# Ken vs Tito



## Andrew Green (Jun 1, 2006)

I'm gonna go with Ken this time, last time Ken was hurt and Tito whooped him, now Ken is fixed and Tito almost pulled out because he is hurt. Both need this win, and I'm going against the odds here, but I got this feeling... and I don't think it's right that Tito gets a title fight after two wins (Forrest and SHamrock) when neither where top contenders. For that, he deserves a knee bar


----------



## Marvin (Jun 1, 2006)

Tito gets a title shot if he wins aganst Shammy?


----------



## MJS (Jun 1, 2006)

Hmm...this is going to be another tough one.  I think they're both great fighters but I'm going with Tito again.

Mike


----------



## Henderson (Jun 1, 2006)

Tito.    Age says a lot.


----------



## barriecusvein (Jun 1, 2006)

Yeah i go with Tito too. Kens awesome, but he's getting on now.


----------



## Andrew Green (Jun 1, 2006)

Marvin said:
			
		

> Tito gets a title shot if he wins aganst Shammy?



Yes, he's on a 3 fight deal, 3rd one a title fight if he wins the other two.  Other two being the one with Forest and the one with Shamrock.


----------



## Marginal (Jun 1, 2006)

I'll go Shamrock.
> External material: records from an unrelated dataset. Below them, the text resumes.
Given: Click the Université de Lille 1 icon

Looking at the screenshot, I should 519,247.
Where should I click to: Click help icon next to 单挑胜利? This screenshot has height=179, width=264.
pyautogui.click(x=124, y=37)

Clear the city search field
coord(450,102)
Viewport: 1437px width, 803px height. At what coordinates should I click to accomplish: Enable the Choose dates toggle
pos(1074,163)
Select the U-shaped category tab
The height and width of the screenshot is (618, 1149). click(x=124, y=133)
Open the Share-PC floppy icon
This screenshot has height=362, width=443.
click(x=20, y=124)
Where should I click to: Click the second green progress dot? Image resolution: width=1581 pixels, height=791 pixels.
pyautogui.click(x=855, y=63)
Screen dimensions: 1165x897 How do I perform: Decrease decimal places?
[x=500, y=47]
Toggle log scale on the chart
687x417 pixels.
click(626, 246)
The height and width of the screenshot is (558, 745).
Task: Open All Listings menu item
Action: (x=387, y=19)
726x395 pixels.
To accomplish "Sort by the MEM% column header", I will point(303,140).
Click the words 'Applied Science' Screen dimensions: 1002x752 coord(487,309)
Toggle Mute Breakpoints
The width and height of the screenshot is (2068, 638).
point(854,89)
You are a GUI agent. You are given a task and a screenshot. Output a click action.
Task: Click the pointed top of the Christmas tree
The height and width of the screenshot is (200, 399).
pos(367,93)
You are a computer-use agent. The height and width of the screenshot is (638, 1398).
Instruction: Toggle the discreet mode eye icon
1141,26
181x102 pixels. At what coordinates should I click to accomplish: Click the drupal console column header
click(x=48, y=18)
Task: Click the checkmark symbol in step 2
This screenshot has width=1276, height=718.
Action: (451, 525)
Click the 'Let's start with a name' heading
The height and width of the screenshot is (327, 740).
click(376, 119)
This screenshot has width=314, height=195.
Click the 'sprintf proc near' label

Someone's gotta go with the Royce of the match...


----------



## Flatlander (Jun 1, 2006)

Tito's going to destroy Ken.  There's no doubt in my mind.  He's faster and stronger, generally in better shape.


----------



## terryl965 (Jun 1, 2006)

I concur with flatlander on this one.
terry


----------



## Andrew Green (Jun 1, 2006)

Flatlander said:
			
		

> Tito's going to destroy Ken.  There's no doubt in my mind.  He's faster and stronger, generally in better shape.



Probably, but I still want to see him get beat and not get that title shot for beating two guys that aren't contenders. (Although Forest is getting there)

Both are generally over rated and overhyped though.


----------



## Flatlander (Jun 1, 2006)

Andrew Green said:
			
		

> Probably, but I still want to see him get beat and not get that title shot for beating two guys that aren't contenders. (Although Forest is getting there)
> 
> Both are generally over rated and overhyped though.


Who do you figure more deserves to have Chuck hand them their ***?


----------



## Andrew Green (Jun 1, 2006)

Tito, hands down.

After ducking him for what?  2 years? he deserves to get dropped again for thinking he can do a title fight without fighting any top contenders.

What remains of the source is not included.